月谣眉宇间不经意流露出一丝懊恼,就像一个怎么努力也得不到糖果的小孩儿,气冲冲地拔出自己的剑就要回去。
“月儿。”姬桓三两步追上她,拉住了她的手腕,稍稍一用劲,便将她拽入自己的怀里。他大掌握着她的双肩,微微俯下身,目光深深地盯住她,“我听说两个人一世为夫妻,从此姓名刻在三途河边、三生石上,累世情缘不断。就让我娶你为妻,一生一世、生生世世对你好,好吗?”
她惯是个无法无天的性格,行事只看目的和结果,哪里会管那么多礼教仁义,又是个软硬不吃的倔性子,若是从小就被灌输了正确的是非观也就罢了,可偏偏她一路走来都是如此坎坷,现在想要纠正也来不及了。
思来想去竟是半点拿她没办法了,唯有用一纸婚约将二人束缚在一块儿,从此共进同退,方能将她护在羽翼之下,哪怕她闯出天大的祸事,至少还有他站在身后,护在怀里……
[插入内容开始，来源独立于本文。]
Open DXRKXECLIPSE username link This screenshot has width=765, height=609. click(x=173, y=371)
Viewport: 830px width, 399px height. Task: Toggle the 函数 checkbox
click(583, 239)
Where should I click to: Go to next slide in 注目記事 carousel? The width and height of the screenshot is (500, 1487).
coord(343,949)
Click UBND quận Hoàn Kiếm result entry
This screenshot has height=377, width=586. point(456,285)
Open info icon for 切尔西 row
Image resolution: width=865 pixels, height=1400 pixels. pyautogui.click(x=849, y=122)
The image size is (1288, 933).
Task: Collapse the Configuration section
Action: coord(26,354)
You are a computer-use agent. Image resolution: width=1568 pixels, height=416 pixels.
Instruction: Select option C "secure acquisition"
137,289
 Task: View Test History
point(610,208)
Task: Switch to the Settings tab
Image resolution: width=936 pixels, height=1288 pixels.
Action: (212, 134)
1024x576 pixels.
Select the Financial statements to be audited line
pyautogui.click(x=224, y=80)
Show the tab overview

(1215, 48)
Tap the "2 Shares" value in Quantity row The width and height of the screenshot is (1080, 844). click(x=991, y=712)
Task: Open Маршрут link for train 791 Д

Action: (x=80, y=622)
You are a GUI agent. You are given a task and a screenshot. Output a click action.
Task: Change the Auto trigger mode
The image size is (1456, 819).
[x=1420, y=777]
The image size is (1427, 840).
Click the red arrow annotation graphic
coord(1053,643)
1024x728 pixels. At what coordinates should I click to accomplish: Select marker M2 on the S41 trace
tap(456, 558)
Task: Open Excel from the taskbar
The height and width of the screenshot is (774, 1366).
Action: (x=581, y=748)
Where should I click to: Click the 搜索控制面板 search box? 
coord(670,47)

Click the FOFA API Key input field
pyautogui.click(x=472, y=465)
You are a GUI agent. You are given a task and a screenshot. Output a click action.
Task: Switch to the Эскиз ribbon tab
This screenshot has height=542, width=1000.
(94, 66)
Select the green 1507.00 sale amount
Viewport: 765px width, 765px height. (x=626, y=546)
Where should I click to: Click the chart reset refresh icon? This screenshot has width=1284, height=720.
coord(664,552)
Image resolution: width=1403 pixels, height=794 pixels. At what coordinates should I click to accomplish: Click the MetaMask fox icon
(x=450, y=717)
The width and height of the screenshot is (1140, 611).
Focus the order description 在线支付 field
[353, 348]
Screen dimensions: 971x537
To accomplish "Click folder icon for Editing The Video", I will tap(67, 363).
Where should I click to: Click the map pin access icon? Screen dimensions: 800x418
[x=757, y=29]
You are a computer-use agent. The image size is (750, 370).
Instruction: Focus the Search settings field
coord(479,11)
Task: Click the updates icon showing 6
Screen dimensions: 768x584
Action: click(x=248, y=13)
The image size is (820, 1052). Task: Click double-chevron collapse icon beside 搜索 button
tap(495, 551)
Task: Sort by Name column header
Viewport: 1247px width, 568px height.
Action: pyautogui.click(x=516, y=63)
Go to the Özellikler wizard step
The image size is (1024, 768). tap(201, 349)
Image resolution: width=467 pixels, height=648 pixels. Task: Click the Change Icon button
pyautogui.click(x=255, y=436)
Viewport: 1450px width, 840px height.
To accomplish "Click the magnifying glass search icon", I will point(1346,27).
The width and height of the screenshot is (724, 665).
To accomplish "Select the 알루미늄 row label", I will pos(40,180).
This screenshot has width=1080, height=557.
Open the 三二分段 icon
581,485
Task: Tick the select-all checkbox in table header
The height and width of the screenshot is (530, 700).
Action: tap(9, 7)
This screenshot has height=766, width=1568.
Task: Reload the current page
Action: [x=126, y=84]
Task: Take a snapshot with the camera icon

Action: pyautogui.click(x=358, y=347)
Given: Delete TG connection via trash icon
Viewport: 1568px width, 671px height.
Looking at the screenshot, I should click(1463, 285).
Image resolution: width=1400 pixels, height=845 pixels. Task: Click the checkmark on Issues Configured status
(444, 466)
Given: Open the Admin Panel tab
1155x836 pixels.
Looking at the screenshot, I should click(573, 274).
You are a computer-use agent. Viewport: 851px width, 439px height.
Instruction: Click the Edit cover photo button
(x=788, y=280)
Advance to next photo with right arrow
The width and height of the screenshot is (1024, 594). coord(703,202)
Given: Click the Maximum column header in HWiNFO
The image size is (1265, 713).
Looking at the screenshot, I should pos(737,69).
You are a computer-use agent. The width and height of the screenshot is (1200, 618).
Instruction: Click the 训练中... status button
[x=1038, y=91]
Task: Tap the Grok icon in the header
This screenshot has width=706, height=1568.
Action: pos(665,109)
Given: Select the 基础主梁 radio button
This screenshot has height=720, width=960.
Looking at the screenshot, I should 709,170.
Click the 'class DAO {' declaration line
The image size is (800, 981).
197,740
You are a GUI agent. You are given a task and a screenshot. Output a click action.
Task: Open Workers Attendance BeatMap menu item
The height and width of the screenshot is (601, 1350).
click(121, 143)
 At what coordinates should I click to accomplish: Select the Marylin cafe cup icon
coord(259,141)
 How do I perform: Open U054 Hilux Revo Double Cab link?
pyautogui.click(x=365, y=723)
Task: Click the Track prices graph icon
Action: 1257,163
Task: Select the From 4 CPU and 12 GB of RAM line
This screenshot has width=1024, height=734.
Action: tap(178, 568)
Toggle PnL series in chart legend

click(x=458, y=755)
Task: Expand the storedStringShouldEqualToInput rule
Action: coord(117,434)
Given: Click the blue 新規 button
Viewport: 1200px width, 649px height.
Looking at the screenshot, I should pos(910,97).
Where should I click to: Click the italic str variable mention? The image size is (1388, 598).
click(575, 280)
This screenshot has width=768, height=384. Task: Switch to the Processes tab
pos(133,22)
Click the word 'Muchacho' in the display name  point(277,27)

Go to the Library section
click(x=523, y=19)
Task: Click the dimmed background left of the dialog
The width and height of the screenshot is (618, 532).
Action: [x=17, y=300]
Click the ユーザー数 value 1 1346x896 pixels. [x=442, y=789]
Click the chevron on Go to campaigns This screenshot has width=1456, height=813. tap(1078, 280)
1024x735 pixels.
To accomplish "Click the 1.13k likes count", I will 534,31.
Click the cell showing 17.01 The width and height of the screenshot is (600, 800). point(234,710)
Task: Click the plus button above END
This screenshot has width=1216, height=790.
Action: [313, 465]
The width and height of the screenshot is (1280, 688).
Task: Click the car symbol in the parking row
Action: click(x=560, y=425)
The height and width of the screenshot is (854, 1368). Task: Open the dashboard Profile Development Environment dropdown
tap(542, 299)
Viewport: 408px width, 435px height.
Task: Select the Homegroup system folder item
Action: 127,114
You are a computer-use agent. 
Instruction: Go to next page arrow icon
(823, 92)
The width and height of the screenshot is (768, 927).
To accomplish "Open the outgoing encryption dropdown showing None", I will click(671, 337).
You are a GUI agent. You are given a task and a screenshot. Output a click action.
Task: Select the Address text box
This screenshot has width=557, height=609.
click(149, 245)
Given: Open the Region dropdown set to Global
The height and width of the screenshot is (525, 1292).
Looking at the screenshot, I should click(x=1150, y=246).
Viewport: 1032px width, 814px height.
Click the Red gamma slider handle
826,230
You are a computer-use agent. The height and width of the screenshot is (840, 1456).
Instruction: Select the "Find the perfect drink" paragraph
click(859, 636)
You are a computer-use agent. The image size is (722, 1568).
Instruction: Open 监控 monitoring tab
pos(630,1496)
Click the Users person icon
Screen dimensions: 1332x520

他的目光太过温柔,如海上一升明月殷切深沉。月谣完全愣怔了,方才还懊恼自己输得惨烈的脑子仿佛一下子被烧得融化的铁水浇过,太阳穴轰轰地直跳,脸颊不可遏制地发红,连耳根都红得似不小心沾染了口脂。
姬桓见她对旁人的那股冷淡和阴狠一下子全然没了,像个怀春少女一样脸红茫然,嘴唇因整个人有些发热而鲜艳欲滴,像是一颗熟透了的樱桃果子,引人低头品尝,喉头一动,低头就去吻。
月谣整个人像是被扔在了滚烫的温泉里,热极了,被姬桓一吻,嘴唇乍然有股清凉的感觉,理智便回笼了,她整个人猛然一震,也不知哪里来的大气力,竟一把推开了他,极度的惊怒之下透着难
以掩藏的色厉内荏。
“你……你疯了!”说罢就要走,却被姬桓拽住,复又拖进自己的怀里。
“我没疯,我没有任何时候比现在还要清醒。我从逍遥门跟你一起回来,就没打算离开你,只恨自己醒悟太晚,总拘着一门之掌的身份不肯正视自己的内心,害你白白受了那么多苦。你不也爱我吗?既然两厢情愿,为何不成婚?”他的双手环着她的腰,手掌捏住了她的腰,那是她的弱处,一被捏住就浑身发软,不敢乱动。这一点倒是可爱得紧,谁人能知那么一个手段层出的帝畿新贵,其实还有这么一个不可明说的弱点呢?
月谣一头撞在他的胸口,耳畔响起他温柔得好像要将人融化的声音,那个好字在浑身的血液里叫嚣着,差点儿就要冲口而出。
两个人在一起,还有什么比一纸婚约更加令人心安的呢?这个曾经最期盼、最不可能发生的事,竟然发生了。
她却感到害怕。
“姬桓,你……你先放开。”她挣了挣,反而让姬桓箍得更紧,那捏着她腰的手稍微游移了一下,所过之处一阵酥痒,让她好不容易生出的那股自持差点儿崩溃。
他低头贴着她的耳朵说,“在魔域你曾许愿:就算是假的,就算只是一场幻境,也愿意走下去……直至死去。这样的愿望,还作数吗?”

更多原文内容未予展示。